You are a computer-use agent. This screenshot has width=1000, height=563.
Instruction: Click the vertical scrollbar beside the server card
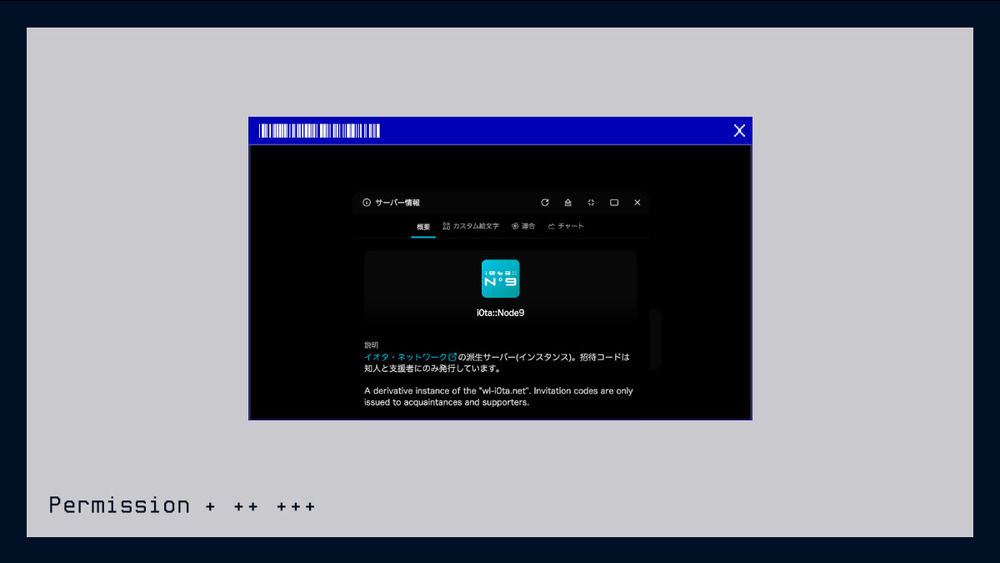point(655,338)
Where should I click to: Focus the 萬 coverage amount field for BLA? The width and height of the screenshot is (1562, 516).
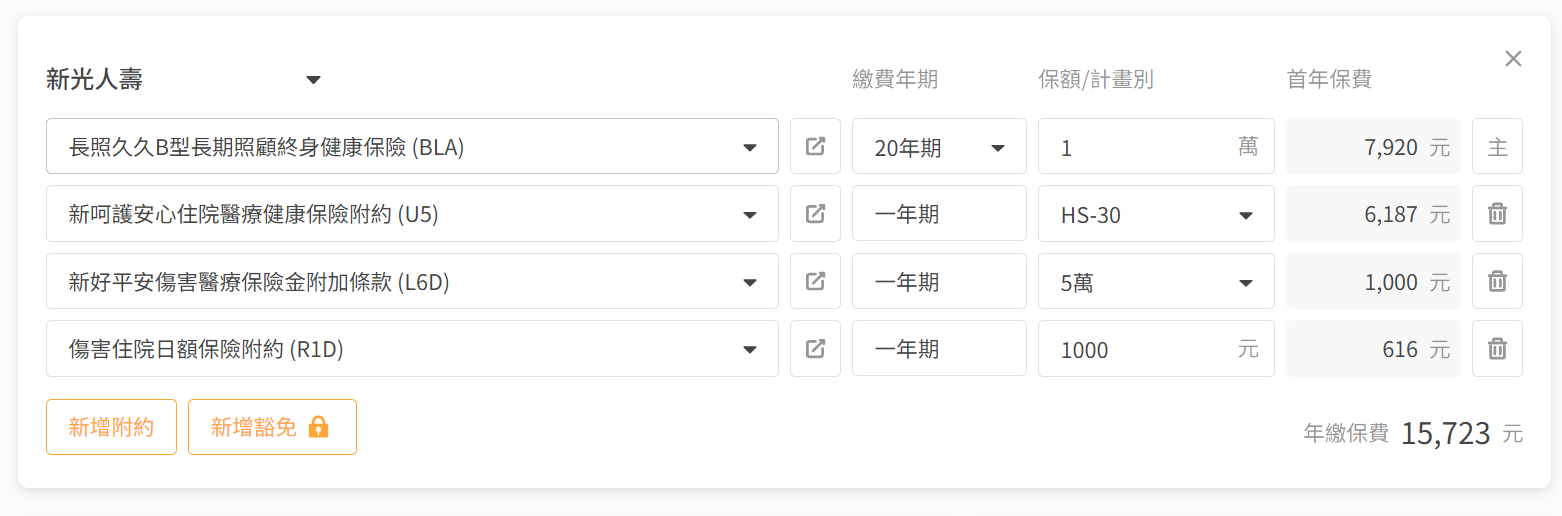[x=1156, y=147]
________________________
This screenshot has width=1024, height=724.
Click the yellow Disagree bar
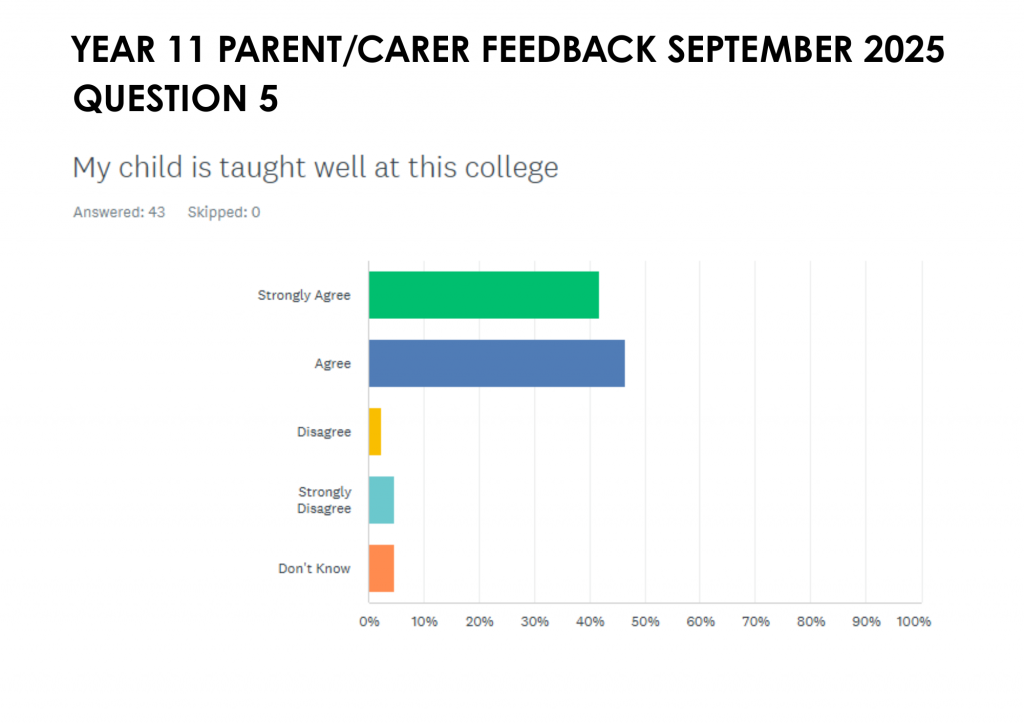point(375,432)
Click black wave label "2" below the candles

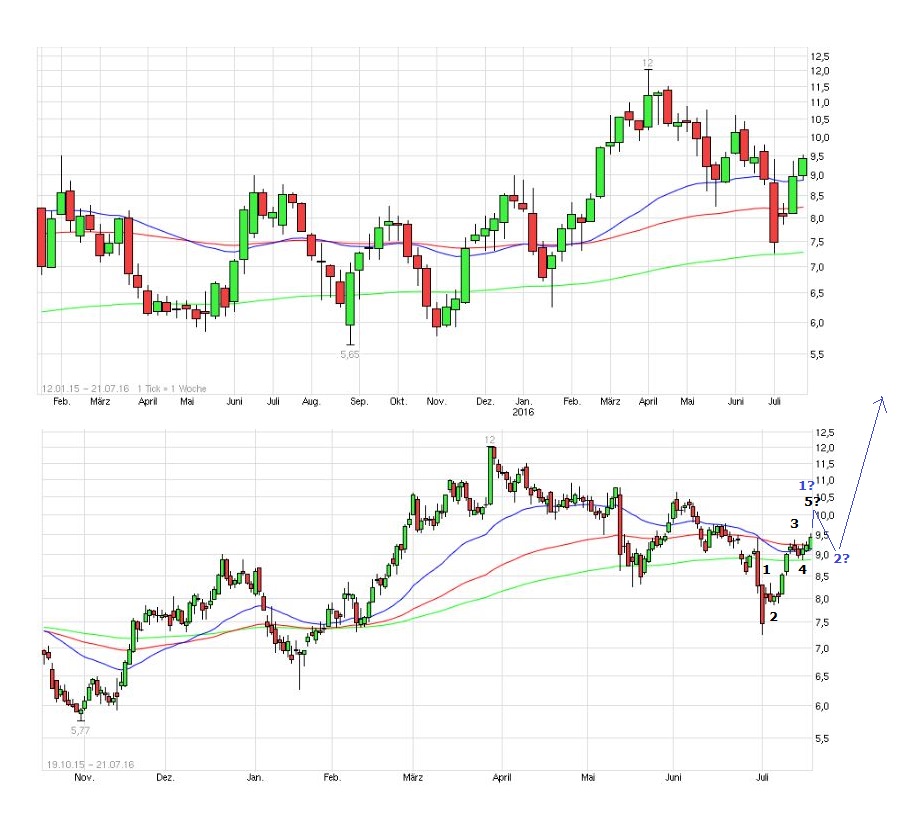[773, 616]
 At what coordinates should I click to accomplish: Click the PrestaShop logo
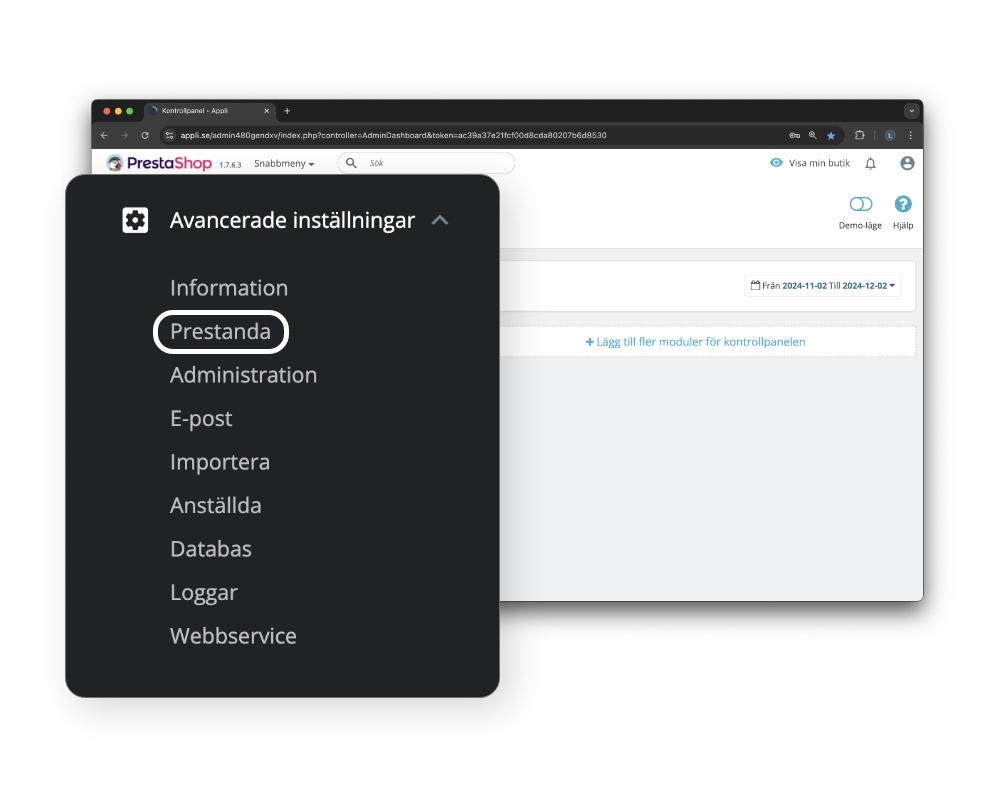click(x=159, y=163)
________________________
→ What you need to do:
Wherever "This" appears in a line of the entries, copy that line.

→ Solution:
You are a computer-use agent. This screenshot has width=1000, height=563.
This screenshot has width=1024, height=724.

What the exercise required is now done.